For the first time in its history, the American Jewish Joint Distribution Committee (JDC) is making a collection of its historic records and photographs from the Holocaust period available online. The website — www.JDC.org/sharedlegacy — enables the public, especially Holocaust survivors and their families, to perform searches for themselves or others they know on a database of more than 500,000 names and to view and identify photos from 14 countries where JDC operated during and after the war. This will help JDC — known to millions as “The Joint” — fill in the blanks about its impact during this tumultuous time in Jewish history.

“I cannot express the profoundly deep connection I felt to my past and now to JDC when out of nowhere my young face popped up on the screen,” said Claus Hirsch, a German–born Shanghai Ghetto survivor who found a photo of himself in the Ghetto during his search on the system. Hirsch’s family was helped by JDC in China during the war, and he found two lists on which his family members’ names appear. Hirsch now lives in Manhattan.

The website will allow users to search the names database compiled from historic documents and JDC client lists from operations in Barcelona, Shanghai, Kobe, Vilna, Australia, South America, and the JDC Emigration Service in Vienna and Munich. A group of volunteer genealogists helped the JDC Global Archives create the database, and are adding new names each week. JDC’s website is being launched at a time when a number of leading organizations and museums are making newly–digitized Holocaust era records available online, allowing broad public access for the first time ever.

“For six decades, the vast majority of this data has been available only to professional researchers,” said JDC CEO Steven Schwager. “Now, thanks to technology, survivors and their descendants can directly engage with our shared history.”

Users can also explore and identify people they know in photo galleries of 1,500 photos from Austria, Belgium, China, Cyprus, Czechoslovakia, the Dominican Republic, France, Germany, Italy, Japan, Morocco, Lithuania, Portugal, and Spain. JDC is also inviting the public to tag photos and to share their JDC stories from this period in history. JDC was responsible for caring for hundreds of thousands of Jews in places from Cuba to Portugal during and after the Second World War.

“Whether you were a little Jewish child we aided in Barcelona or one of the Jews we supported in Displaced Persons camps after the war, by putting faces, names, and stories together, you will benefit generations to come,” said Schwager.

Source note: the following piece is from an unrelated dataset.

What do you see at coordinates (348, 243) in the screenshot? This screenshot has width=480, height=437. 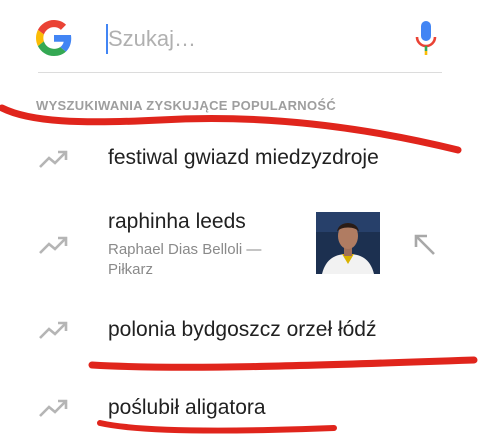 I see `player-thumbnail` at bounding box center [348, 243].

With tens of thousands of documents and photographs from the Holocaust era drawn from JDC collections in New York and Jerusalem, this website aims to add personal stories to JDC’s vast international archive. Every year, hundreds of Holocaust survivors, genealogists, academics, filmmakers, and journalists conduct research in the JDC Global Archives. JDC will launch its Global Archives website in spring 2011 and will make available huge collections of newly–digitized documents and its significant photo collection from the organization’s founding in 1914. The JDC Archives website and digitization project were made possible through a lead gift from Dr. Georgette Bennett and Dr. Leonard Polonsky.